Reproduce word for word the lines between the one containing "The image size" and the end of the entries below, both inclusive; leave out pictures.
+-------+
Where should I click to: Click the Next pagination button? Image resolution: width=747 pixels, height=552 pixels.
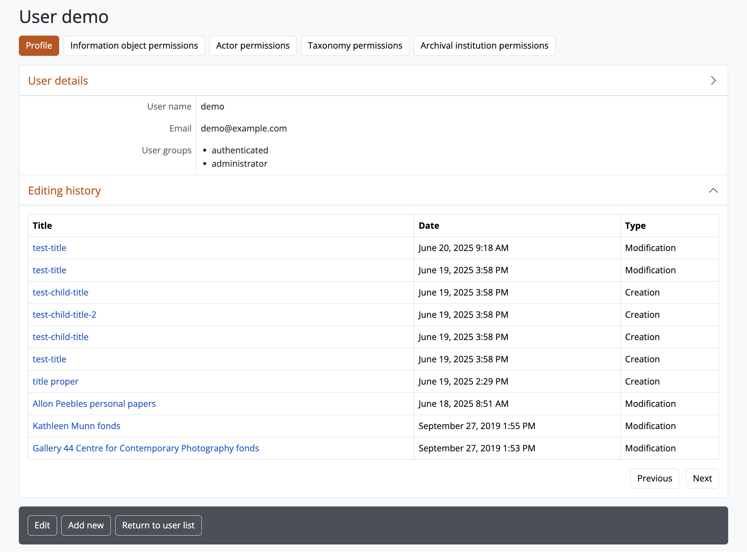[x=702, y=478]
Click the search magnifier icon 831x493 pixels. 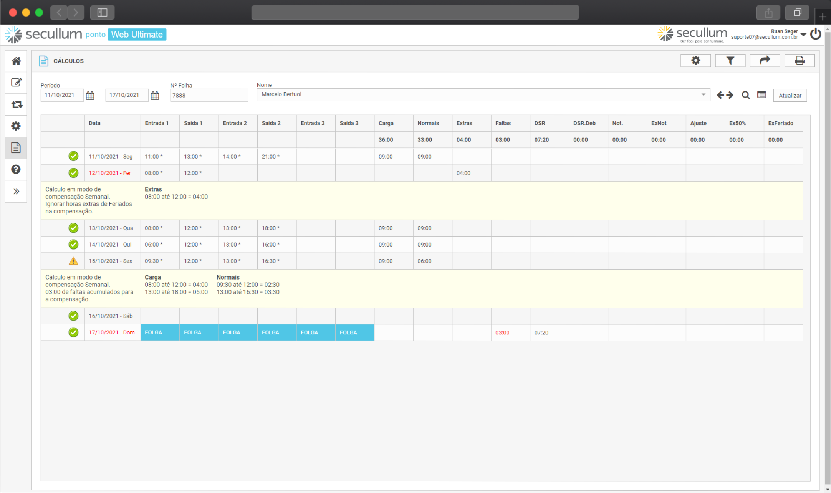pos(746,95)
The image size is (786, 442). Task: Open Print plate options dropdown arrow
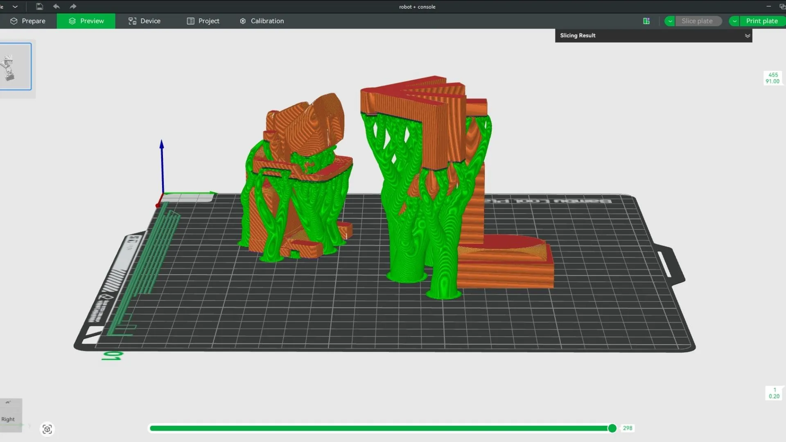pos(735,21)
+-------+
▸ Exercise output
The image size is (786, 442). Task: Open Print plate options dropdown arrow
pos(735,21)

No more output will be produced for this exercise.